-------- Dataset records
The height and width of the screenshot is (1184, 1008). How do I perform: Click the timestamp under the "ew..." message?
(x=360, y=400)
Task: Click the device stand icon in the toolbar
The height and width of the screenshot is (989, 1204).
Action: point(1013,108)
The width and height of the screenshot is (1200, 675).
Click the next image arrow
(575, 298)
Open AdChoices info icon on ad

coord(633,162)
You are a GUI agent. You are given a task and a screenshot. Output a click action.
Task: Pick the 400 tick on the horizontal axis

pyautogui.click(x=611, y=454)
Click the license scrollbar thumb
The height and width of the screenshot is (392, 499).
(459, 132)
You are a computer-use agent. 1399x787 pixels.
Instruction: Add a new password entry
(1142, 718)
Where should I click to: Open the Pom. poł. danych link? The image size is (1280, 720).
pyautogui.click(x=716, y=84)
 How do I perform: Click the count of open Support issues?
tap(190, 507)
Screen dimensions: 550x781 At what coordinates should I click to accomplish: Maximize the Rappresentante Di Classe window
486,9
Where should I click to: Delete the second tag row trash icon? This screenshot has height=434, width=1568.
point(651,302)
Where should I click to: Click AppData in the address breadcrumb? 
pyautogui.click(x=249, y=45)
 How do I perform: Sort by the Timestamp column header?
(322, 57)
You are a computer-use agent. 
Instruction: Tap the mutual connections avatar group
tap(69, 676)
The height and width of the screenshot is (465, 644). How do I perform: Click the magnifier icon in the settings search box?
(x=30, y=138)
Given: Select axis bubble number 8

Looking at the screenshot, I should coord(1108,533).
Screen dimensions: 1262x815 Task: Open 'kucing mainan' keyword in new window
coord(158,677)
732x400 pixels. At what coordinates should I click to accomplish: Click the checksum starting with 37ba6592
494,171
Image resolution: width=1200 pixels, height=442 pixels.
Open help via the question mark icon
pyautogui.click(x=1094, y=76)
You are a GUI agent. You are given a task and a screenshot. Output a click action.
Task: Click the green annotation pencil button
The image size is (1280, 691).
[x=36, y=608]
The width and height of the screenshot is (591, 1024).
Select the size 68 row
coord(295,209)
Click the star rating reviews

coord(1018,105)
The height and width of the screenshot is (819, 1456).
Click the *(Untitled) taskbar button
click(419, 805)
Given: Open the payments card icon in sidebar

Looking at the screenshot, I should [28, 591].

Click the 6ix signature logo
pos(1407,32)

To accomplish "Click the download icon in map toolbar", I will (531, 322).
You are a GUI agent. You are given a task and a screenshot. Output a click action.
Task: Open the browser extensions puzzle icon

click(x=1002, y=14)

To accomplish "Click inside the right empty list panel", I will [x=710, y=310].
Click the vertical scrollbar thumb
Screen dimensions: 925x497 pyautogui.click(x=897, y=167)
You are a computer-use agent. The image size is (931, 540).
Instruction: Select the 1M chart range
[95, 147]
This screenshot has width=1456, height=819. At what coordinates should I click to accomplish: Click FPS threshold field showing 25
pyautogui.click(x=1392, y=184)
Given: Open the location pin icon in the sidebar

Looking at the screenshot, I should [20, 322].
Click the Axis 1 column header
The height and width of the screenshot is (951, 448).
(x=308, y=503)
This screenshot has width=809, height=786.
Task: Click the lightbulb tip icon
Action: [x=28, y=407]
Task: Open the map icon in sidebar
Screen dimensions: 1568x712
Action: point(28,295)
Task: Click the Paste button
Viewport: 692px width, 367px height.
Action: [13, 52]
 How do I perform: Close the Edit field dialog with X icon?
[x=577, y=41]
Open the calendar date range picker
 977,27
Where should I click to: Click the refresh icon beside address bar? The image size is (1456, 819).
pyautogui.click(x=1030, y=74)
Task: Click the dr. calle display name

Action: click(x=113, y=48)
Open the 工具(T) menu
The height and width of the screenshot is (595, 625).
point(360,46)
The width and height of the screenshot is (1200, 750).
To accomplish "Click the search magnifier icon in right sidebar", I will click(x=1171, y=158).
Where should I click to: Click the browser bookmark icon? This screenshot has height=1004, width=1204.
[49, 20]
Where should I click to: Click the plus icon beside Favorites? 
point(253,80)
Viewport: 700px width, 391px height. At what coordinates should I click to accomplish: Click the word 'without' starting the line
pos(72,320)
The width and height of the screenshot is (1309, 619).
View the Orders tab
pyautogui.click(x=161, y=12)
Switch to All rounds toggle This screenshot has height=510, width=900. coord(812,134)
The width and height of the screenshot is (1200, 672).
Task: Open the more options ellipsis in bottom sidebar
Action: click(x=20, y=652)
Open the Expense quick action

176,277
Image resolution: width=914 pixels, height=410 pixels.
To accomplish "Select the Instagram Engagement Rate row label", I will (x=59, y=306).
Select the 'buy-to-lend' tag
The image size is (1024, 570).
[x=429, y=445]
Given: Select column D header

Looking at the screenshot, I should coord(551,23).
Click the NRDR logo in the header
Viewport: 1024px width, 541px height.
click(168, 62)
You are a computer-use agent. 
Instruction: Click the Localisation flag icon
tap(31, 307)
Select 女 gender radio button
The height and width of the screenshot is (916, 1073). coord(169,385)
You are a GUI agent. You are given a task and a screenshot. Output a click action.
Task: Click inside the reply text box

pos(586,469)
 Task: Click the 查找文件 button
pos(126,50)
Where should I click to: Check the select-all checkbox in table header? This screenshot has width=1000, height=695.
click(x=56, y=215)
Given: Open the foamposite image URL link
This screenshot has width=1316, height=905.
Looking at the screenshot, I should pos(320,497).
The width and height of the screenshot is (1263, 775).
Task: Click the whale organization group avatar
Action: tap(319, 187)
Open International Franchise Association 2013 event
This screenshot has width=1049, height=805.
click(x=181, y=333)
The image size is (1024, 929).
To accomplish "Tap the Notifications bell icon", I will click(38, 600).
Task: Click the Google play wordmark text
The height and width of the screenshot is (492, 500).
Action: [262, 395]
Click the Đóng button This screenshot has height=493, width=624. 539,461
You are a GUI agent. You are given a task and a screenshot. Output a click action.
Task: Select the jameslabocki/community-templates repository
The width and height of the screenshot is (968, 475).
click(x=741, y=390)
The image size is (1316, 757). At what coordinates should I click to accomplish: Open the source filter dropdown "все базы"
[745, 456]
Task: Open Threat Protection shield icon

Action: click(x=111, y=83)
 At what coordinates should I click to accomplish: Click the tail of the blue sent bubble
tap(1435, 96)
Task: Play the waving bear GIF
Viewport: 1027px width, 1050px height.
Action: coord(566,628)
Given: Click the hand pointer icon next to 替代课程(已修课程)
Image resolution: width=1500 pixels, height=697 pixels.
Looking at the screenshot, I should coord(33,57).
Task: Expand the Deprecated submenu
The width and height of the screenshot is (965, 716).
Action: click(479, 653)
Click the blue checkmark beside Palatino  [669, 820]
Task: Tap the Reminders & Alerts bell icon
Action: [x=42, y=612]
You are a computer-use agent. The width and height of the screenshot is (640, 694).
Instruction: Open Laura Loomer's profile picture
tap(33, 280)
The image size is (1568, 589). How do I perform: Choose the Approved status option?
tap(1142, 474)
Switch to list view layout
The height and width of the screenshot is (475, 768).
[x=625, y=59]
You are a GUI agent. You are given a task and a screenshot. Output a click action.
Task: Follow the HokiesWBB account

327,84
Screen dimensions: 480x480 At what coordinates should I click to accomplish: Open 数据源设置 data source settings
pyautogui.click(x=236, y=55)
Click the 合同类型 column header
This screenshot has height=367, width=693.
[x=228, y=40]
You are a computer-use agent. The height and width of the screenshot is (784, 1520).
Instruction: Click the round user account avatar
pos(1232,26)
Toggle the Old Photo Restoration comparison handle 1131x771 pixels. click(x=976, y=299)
----------------
**Task directions**
Write out exactly the lines that fall from the line with "Given: Select column D header" to the line with "The image size is (1024, 929)." in the records above, keeping both ends.

**Solution for this exercise**
Given: Select column D header

Looking at the screenshot, I should coord(551,23).
Click the NRDR logo in the header
Viewport: 1024px width, 541px height.
click(168, 62)
You are a computer-use agent. 
Instruction: Click the Localisation flag icon
tap(31, 307)
Select 女 gender radio button
The height and width of the screenshot is (916, 1073). coord(169,385)
You are a GUI agent. You are given a task and a screenshot. Output a click action.
Task: Click inside the reply text box

pos(586,469)
 Task: Click the 查找文件 button
pos(126,50)
Where should I click to: Check the select-all checkbox in table header? This screenshot has width=1000, height=695.
click(x=56, y=215)
Given: Open the foamposite image URL link
This screenshot has width=1316, height=905.
Looking at the screenshot, I should pos(320,497).
The width and height of the screenshot is (1263, 775).
Task: Click the whale organization group avatar
Action: tap(319, 187)
Open International Franchise Association 2013 event
This screenshot has width=1049, height=805.
click(x=181, y=333)
The image size is (1024, 929).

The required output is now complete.